* Aim of the task:
From the line with "Task: Click help" through the end of the entries, write the lines out again with "Bounce Rate" switched to "Exit Rate" and nothing else altered. Leave the pictures out.

[BEGIN Raw data]

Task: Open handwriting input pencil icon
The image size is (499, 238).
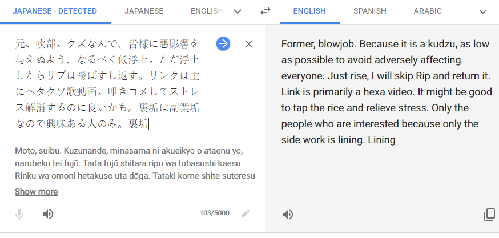Action: (x=246, y=213)
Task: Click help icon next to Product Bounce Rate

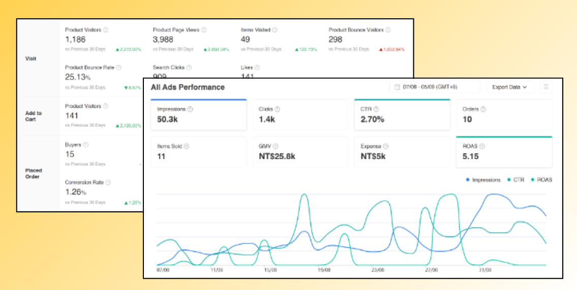Action: 118,67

[END Raw data]

* Written solution:
Task: Click help icon next to Product Exit Rate

Action: 118,67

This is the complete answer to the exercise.